| Your goal |
Restate the whole listing exactly, leaving nothing out.

| Supplied entries |
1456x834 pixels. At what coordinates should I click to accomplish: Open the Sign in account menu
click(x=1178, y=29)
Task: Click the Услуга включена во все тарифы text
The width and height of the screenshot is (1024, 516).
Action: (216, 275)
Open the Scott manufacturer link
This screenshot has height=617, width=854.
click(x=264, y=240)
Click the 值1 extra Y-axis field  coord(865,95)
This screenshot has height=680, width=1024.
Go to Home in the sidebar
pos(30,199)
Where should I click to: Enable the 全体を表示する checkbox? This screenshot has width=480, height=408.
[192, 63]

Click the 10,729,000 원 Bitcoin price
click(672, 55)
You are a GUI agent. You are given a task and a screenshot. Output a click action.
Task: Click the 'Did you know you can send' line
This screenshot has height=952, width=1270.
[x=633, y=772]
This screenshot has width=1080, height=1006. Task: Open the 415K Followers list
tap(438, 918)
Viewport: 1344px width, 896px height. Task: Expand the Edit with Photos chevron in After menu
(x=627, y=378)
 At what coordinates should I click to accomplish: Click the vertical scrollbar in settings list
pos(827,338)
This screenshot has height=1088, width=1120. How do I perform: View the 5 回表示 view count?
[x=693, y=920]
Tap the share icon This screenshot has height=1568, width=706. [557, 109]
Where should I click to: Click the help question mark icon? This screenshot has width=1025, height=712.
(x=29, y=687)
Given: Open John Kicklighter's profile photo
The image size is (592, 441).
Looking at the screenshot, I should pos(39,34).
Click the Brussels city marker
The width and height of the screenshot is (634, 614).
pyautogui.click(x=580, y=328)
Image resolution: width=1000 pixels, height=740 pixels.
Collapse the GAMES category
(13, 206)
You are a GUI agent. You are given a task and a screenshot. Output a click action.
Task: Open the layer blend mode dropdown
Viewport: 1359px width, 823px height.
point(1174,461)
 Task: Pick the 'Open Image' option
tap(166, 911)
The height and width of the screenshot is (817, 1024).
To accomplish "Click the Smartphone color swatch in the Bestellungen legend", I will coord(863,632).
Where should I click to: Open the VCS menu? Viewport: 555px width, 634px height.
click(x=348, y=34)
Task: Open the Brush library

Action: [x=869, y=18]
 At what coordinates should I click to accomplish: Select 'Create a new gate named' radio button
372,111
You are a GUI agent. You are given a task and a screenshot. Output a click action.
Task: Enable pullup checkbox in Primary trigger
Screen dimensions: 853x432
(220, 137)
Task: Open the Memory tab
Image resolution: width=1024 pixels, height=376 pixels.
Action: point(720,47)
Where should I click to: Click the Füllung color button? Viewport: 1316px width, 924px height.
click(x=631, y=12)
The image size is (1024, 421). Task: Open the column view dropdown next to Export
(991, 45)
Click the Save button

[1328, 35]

| Exercise response |
1456x834 pixels. At what coordinates should I click to accomplish: Open the Sign in account menu
click(x=1178, y=29)
Task: Click the Услуга включена во все тарифы text
The width and height of the screenshot is (1024, 516).
Action: (216, 275)
Open the Scott manufacturer link
This screenshot has height=617, width=854.
click(x=264, y=240)
Click the 值1 extra Y-axis field  coord(865,95)
This screenshot has height=680, width=1024.
Go to Home in the sidebar
pos(30,199)
Where should I click to: Enable the 全体を表示する checkbox? This screenshot has width=480, height=408.
[192, 63]

Click the 10,729,000 원 Bitcoin price
click(672, 55)
You are a GUI agent. You are given a task and a screenshot. Output a click action.
Task: Click the 'Did you know you can send' line
This screenshot has height=952, width=1270.
[x=633, y=772]
This screenshot has width=1080, height=1006. Task: Open the 415K Followers list
tap(438, 918)
Viewport: 1344px width, 896px height. Task: Expand the Edit with Photos chevron in After menu
(x=627, y=378)
 At what coordinates should I click to accomplish: Click the vertical scrollbar in settings list
pos(827,338)
This screenshot has height=1088, width=1120. How do I perform: View the 5 回表示 view count?
[x=693, y=920]
Tap the share icon This screenshot has height=1568, width=706. [557, 109]
Where should I click to: Click the help question mark icon? This screenshot has width=1025, height=712.
(x=29, y=687)
Given: Open John Kicklighter's profile photo
The image size is (592, 441).
Looking at the screenshot, I should pos(39,34).
Click the Brussels city marker
The width and height of the screenshot is (634, 614).
pyautogui.click(x=580, y=328)
Image resolution: width=1000 pixels, height=740 pixels.
Collapse the GAMES category
(13, 206)
You are a GUI agent. You are given a task and a screenshot. Output a click action.
Task: Open the layer blend mode dropdown
Viewport: 1359px width, 823px height.
point(1174,461)
 Task: Pick the 'Open Image' option
tap(166, 911)
The height and width of the screenshot is (817, 1024).
To accomplish "Click the Smartphone color swatch in the Bestellungen legend", I will coord(863,632).
Where should I click to: Open the VCS menu? Viewport: 555px width, 634px height.
click(x=348, y=34)
Task: Open the Brush library

Action: [x=869, y=18]
 At what coordinates should I click to accomplish: Select 'Create a new gate named' radio button
372,111
You are a GUI agent. You are given a task and a screenshot. Output a click action.
Task: Enable pullup checkbox in Primary trigger
Screen dimensions: 853x432
(220, 137)
Task: Open the Memory tab
Image resolution: width=1024 pixels, height=376 pixels.
Action: point(720,47)
Where should I click to: Click the Füllung color button? Viewport: 1316px width, 924px height.
click(x=631, y=12)
The image size is (1024, 421). Task: Open the column view dropdown next to Export
(991, 45)
Click the Save button

[1328, 35]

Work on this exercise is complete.